◆ **Assigned task**: Write out the line with "Task: Tap the US badge next to TSLA" and every later line through the end of the data below, exactly as given, with no pictures in the copy.

[Stored items]
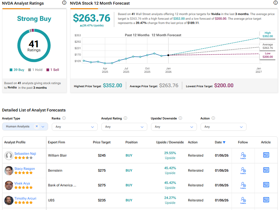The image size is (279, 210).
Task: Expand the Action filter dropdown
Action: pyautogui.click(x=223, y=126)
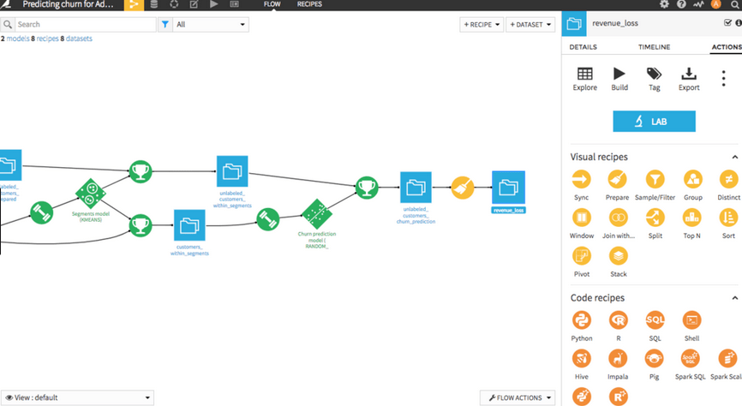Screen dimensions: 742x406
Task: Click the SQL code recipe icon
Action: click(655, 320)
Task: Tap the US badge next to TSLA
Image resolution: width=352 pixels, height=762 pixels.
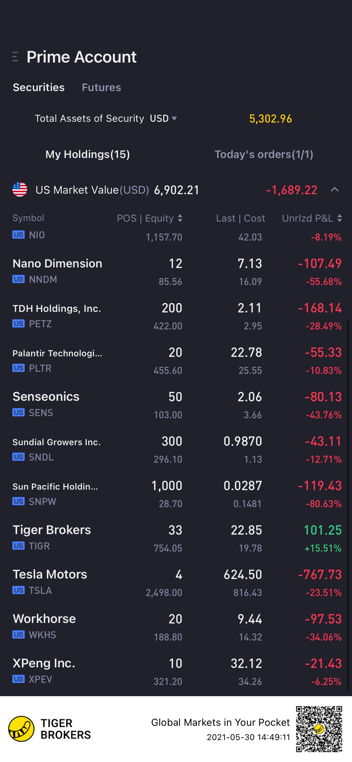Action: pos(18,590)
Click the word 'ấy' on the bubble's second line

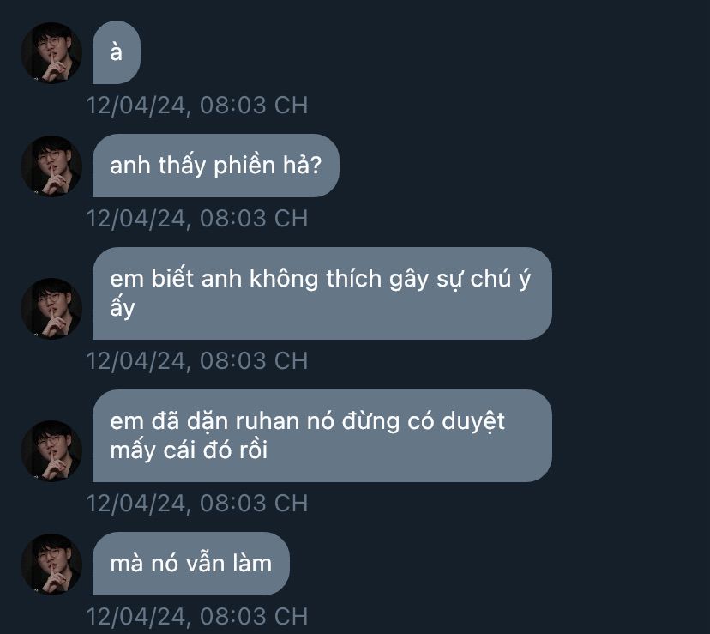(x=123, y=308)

◆ **Written response**:
Task: Tap the US badge next to TSLA
Image resolution: width=352 pixels, height=762 pixels.
Action: pos(18,590)
Click the word 'ấy' on the bubble's second line

(x=123, y=308)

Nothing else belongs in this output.